• **USING THE INFORMATION**:
1. In the XML parsing notebook, restate the block that begins "# Function to parse a chunk of XML data" as a short bulleted list of what it does.
2. Pick up the XML parsing notebook after its final line of code and keep writing it.
+++ PROVIDED PASSAGE +++
#### Step 1: Data Collection & Preprocessing

In [1]:
import pandas as pd
from lxml import etree
from tqdm import tqdm
import concurrent.futures

# Step 1.1: Load the XML data into a structured format (e.g., Pandas DataFrame)
xml_file_path = 'db/drugbank.xml'

# Function to parse a chunk of XML data
def parse_chunk(start, end, xml_file_path):
    context = etree.iterparse(xml_file_path, events=("start", "end"))
    data = []
    count = 0
    for event, elem in context:
        if event == 'end' and elem.tag == 'drug':
            count += 1
            if count < start:
                continue
            if count > end:
                break
            drug_data = {
                'drugbank-id': elem.xpath('./drugbank-id/text()'),
                'name': elem.xpath('./name/text()'),
                'mechanism-of-action': elem.xpath('./mechanism-of-action/text()'),
                'pathways': elem.xpath('./pathways/pathway/name/text()'),
                'interaction': elem.xpath('./drug-interactions/interaction/text()'),
            }
            data.append(drug_data)
            elem.clear()  # Clear to save memory
    return data

# Function to process the entire file using parallelism or sequentially
def process_xml(xml_file_path, num_chunks=4):
    try:
        # First, get the total number of drugs in the XML (for progress bar and chunk splitting)
        context = etree.iterparse(xml_file_path, events=("end",))
        total_drugs = sum(1 for _, elem in context if elem.tag == 'drug')
+++ RECORDS +++
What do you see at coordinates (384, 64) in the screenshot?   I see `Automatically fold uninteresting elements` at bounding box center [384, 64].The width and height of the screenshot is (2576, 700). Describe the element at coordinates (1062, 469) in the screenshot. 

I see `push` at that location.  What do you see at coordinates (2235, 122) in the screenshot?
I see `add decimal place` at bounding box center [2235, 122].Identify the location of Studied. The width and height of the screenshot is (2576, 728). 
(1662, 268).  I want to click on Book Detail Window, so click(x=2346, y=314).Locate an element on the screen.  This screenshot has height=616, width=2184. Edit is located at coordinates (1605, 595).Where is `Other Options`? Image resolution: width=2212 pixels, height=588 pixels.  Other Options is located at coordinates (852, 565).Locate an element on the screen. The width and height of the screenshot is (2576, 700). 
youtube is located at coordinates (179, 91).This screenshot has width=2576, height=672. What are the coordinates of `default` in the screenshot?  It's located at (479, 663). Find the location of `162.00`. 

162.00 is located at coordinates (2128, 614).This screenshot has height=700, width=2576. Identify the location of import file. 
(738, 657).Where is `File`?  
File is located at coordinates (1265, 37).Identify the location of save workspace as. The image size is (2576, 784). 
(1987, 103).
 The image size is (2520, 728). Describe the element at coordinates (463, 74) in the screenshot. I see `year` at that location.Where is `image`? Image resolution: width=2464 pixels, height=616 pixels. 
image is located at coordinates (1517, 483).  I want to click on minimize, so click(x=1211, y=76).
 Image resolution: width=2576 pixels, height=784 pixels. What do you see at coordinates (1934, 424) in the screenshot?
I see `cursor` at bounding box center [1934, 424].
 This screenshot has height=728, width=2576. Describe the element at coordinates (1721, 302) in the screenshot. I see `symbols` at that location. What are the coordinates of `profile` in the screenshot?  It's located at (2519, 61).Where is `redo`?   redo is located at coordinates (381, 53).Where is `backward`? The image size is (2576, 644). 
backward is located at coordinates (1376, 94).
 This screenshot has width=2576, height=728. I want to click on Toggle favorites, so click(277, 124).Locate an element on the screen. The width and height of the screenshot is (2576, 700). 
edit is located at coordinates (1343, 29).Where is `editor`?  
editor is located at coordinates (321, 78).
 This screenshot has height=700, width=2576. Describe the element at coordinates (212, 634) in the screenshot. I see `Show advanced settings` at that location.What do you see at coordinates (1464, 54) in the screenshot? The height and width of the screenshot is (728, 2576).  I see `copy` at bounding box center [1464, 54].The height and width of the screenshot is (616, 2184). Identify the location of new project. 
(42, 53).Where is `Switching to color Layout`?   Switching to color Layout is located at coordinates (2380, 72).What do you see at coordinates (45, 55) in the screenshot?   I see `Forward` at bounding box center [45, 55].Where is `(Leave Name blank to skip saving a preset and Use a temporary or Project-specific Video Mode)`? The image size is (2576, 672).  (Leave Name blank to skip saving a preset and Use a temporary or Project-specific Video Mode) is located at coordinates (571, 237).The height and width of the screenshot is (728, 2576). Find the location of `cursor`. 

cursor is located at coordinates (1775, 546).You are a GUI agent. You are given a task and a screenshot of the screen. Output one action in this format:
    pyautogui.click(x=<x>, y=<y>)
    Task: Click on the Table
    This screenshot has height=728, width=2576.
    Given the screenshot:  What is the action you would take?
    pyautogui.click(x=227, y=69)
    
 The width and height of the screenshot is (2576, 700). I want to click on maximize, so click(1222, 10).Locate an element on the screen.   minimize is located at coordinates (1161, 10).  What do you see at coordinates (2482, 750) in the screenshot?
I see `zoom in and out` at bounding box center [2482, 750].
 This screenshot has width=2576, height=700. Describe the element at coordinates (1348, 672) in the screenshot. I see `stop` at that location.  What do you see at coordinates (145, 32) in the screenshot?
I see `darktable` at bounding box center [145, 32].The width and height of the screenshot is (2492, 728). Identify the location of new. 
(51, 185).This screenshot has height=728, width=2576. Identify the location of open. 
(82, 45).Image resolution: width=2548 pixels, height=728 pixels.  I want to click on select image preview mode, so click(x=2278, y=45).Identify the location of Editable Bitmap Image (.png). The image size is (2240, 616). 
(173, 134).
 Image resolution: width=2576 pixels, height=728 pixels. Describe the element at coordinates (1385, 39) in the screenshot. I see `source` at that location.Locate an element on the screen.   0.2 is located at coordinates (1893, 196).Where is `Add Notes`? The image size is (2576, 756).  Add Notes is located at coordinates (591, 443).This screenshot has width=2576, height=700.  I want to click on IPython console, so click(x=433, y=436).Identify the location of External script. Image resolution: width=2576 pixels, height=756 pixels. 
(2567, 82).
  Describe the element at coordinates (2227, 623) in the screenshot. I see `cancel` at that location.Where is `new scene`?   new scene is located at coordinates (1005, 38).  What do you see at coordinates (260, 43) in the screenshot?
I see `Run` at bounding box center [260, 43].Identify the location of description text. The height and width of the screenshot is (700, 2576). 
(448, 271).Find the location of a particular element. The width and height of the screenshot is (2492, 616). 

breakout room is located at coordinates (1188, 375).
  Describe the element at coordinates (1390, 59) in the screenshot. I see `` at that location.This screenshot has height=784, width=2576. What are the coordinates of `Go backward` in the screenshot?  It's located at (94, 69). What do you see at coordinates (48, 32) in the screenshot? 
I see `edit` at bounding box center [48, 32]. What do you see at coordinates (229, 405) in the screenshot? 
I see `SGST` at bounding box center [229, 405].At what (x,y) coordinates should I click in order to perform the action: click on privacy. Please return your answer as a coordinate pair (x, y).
+++
• **TASK RESULTS**:
1.
- Defines parse_chunk(start, end, xml_file_path).
- Walks through the XML file with etree.iterparse, listening for "start" and "end" events.
- Counts each closing drug element, skips those numbered below start, and stops once the count passes end.
- For each drug kept, uses XPath to gather its drugbank-id, name, mechanism-of-action, pathway names, and drug interactions into a dictionary.
- Appends that dictionary to a list and clears the element to save memory.
- Returns the list.

2.
        # Define chunk size
        chunk_size = total_drugs // num_chunks

        # Prepare for parallel processing with progress bar
        data = []
        with concurrent.futures.ThreadPoolExecutor() as executor:
            futures = []
            for i in range(num_chunks):
                start = i * chunk_size
                end = (i + 1) * chunk_size if i != num_chunks - 1 else total_drugs
                futures.append(executor.submit(parse_chunk, start, end, xml_file_path))

            # Add progress bar
            for future in tqdm(concurrent.futures.as_completed(futures), total=num_chunks, desc="Processing XML"):
                data.extend(future.result())

        # Convert the collected data into a DataFrame
        df = pd.DataFrame(data)
        return df
    except Exception as e:
        print(f"An error occurred during the processing: {str(e)}")
        return None

# Run the function and load the data
df = process_xml(xml_file_path, num_chunks=4)

# Show the first few rows to check the data
if df is not None:
    print(df.head())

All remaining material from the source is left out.